En Venezuela, la oposición no dio pie con bola contra Chávez, en especial después del golpe, y quedó atada a intereses económicos o referentes circunstanciales. En Bolivia, otro tanto, con el agravante de referéndums en los cuales los departamentos de la Media Luna andina, Santa Cruz, Beni, Tarija y Pando, decidieron, según Morales, “la independencia y la separación so pretexto de la autonomía”. En la Argentina, figuras individuales, no partidos políticos, capitalizaron el desenlace del conflicto con el campo por las retenciones; antes, en el escándalo desatado por la maleta de Guido Antonini Wilson, el imperio también había hecho de las suyas.

La maldad externa suele ser una excelente coartada para el repliegue interno. Sin una invasión latente, ¿qué presidente puede dilapidar fortunas en armas de dudosa utilidad? Es el caso de Venezuela. Si un sector, por egoísmo o xenofobia, se resiste a reformas que contemplan la redistribución de la riqueza sin consenso alguno, más allá del resultado de las elecciones, ¿qué mandatario puede aplicarlas sin la repulsa de los perjudicados? Es el caso de Bolivia.

En América latina, el termómetro no mide debates, sino votos. Y los votos son más por la reprobación que por la aprobación de iniciativas. Es parte de la cultura autoritaria. De ahí, en algunos países, la sucesión de referéndums y  elecciones. Los brotes de violencia en Bolivia, así como la derrota de Chávez en el referéndum constitucional con el cual pretendía perpetuarse en el gobierno, reflejan la dispersión del discurso de una oposición que, sin la base y la contención de partidos políticos consolidados, no puede aprovechar su caudal electoral, si lo tiene, porque, en ocasiones, nace y muere con el rechazo a un asunto específico.

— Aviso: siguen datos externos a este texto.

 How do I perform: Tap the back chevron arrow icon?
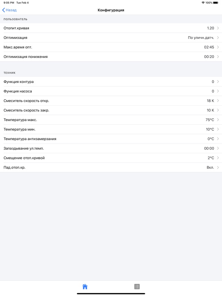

La trampa que tienden los gobiernos que se enfrentan a ella consiste en involucrar al imperio, siempre listo para resquebrajar la sólida hermandad latinoamericana y para llenar de piedras el camino hacia la refundación de algunos países y la integración regional.

La respuesta de Jobim a Gates, aplaudida por Chávez, sentó un precedente: Brasil, cada vez más cerca de jugar en las grandes ligas, aceptó el reto de liderar la región y, por ello, prescinde de los Estados Unidos; en esa actitud, Chávez encontró una razón para denunciar el interés externo de dividir para reinar con el respaldo de la oligarquía y los “lacayos del imperio”. No pudo elegir mejor momento, acaso el peor del imperio.